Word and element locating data
-=-=-=-=-
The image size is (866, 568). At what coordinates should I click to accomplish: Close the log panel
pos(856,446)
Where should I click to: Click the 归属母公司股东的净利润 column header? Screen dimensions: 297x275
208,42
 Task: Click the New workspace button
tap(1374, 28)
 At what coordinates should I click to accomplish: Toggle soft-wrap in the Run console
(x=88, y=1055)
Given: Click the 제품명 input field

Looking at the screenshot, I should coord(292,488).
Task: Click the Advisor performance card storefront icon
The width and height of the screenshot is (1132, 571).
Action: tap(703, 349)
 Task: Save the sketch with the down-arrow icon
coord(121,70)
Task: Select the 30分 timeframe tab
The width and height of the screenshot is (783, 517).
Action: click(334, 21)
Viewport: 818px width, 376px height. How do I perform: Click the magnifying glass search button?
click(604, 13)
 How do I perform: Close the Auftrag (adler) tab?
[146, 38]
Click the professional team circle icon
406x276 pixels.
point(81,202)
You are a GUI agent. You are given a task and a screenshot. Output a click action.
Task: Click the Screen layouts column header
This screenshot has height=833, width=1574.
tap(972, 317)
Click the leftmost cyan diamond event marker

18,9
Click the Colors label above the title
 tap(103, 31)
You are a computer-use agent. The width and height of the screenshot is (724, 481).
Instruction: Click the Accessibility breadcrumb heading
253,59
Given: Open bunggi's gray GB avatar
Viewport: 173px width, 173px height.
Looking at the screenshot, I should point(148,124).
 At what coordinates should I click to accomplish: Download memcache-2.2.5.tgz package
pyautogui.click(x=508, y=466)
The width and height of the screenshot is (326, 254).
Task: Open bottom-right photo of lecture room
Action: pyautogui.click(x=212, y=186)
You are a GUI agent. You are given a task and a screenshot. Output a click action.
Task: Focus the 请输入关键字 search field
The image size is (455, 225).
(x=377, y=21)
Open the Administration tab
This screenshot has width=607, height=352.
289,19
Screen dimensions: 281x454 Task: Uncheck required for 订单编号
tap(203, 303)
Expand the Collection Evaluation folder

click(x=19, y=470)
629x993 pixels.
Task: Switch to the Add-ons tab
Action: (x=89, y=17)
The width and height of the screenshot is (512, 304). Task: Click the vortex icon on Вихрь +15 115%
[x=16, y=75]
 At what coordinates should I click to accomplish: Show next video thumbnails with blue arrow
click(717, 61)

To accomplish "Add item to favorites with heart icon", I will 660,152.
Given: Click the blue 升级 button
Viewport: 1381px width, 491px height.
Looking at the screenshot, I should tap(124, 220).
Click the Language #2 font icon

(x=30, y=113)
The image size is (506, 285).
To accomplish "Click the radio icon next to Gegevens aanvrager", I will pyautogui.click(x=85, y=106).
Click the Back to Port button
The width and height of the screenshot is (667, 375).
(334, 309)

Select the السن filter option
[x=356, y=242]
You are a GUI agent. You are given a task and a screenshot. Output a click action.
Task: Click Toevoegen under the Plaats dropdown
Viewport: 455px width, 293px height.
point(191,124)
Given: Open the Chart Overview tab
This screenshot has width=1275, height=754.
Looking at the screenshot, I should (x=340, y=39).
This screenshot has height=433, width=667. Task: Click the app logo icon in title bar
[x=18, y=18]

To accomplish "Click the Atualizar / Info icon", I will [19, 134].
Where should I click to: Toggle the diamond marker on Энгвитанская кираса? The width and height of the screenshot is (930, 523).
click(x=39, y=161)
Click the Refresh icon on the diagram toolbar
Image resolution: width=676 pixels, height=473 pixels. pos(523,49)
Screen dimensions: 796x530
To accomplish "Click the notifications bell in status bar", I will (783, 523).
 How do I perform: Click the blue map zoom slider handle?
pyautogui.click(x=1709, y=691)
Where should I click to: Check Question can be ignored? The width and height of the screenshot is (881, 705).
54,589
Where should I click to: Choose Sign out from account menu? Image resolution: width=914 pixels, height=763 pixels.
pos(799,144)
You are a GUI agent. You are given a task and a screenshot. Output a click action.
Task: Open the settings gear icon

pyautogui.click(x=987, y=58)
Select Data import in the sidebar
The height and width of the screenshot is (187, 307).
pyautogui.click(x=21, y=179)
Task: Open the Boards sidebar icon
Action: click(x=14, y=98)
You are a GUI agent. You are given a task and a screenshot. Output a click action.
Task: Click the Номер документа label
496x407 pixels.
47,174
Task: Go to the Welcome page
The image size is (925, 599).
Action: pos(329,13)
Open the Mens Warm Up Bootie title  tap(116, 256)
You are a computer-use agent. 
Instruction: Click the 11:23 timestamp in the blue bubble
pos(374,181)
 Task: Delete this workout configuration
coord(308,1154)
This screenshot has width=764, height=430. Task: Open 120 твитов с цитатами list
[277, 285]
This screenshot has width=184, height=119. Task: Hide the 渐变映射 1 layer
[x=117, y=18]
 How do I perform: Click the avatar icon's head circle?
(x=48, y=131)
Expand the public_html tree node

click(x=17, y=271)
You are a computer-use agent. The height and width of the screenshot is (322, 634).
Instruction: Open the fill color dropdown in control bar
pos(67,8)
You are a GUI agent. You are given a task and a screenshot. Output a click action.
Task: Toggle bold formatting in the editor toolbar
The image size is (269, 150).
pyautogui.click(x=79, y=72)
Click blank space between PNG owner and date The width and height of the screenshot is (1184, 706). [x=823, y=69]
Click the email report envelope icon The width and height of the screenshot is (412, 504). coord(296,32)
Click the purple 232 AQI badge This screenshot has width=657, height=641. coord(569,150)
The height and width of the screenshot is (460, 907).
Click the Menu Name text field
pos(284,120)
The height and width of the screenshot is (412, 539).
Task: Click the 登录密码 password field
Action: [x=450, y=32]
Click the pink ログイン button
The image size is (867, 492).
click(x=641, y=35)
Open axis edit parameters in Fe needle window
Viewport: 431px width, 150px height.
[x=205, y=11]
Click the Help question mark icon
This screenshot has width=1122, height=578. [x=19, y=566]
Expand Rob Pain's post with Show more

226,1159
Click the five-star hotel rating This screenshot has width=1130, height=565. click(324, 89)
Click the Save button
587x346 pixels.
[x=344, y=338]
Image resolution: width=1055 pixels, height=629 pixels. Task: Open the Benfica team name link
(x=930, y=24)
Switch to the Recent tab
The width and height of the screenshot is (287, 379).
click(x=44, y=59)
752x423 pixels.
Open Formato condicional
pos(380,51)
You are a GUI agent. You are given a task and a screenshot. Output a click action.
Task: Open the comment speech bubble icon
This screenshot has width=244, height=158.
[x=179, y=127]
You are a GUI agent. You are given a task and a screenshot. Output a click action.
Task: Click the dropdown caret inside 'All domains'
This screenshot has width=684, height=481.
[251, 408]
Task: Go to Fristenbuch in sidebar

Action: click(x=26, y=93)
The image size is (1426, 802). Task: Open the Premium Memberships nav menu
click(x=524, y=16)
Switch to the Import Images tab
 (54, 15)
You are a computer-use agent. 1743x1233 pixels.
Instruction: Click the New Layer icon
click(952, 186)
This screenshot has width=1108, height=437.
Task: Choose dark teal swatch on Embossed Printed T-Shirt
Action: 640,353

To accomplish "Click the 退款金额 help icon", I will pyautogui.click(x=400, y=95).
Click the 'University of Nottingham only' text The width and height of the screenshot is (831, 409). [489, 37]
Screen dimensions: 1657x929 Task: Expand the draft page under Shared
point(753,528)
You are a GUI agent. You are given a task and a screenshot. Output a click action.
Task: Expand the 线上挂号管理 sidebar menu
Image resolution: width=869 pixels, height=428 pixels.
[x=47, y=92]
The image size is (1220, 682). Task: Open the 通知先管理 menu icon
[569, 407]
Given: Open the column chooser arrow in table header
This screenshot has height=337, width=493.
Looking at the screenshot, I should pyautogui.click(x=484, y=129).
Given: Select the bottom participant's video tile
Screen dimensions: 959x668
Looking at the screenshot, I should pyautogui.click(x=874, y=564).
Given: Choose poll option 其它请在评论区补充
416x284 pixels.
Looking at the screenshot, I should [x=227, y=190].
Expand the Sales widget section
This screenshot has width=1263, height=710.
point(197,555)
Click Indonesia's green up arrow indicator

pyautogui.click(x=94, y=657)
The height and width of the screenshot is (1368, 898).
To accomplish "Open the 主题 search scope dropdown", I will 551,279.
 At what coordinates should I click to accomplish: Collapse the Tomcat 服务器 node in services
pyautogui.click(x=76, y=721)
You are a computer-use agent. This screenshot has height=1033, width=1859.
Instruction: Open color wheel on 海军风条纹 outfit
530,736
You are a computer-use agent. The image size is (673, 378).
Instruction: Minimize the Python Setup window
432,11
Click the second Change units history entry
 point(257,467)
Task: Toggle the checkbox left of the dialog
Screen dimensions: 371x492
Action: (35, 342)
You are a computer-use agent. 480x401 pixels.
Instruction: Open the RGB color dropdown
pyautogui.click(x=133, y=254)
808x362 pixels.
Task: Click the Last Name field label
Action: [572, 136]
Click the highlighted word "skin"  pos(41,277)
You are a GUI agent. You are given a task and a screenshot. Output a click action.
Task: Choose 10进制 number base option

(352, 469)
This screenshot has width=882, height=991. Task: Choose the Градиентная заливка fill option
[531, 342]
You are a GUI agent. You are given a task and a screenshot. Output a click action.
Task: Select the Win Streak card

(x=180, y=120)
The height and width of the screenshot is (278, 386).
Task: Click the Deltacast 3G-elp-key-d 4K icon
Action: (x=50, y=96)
-=-=-=-=-
Rewrite the entries between the lines containing "Given: Open the column" and "pyautogui.click(x=76, y=721)", inclusive, substituting "Instruction" for "Given" and leaving everything else unchanged.

» PROBLEM SOLUTION
Instruction: Open the column chooser arrow in table header
This screenshot has height=337, width=493.
Looking at the screenshot, I should pyautogui.click(x=484, y=129).
Instruction: Select the bottom participant's video tile
Screen dimensions: 959x668
Looking at the screenshot, I should pyautogui.click(x=874, y=564).
Instruction: Choose poll option 其它请在评论区补充
416x284 pixels.
Looking at the screenshot, I should [x=227, y=190].
Expand the Sales widget section
This screenshot has width=1263, height=710.
point(197,555)
Click Indonesia's green up arrow indicator

pyautogui.click(x=94, y=657)
The height and width of the screenshot is (1368, 898).
To accomplish "Open the 主题 search scope dropdown", I will 551,279.
 At what coordinates should I click to accomplish: Collapse the Tomcat 服务器 node in services
pyautogui.click(x=76, y=721)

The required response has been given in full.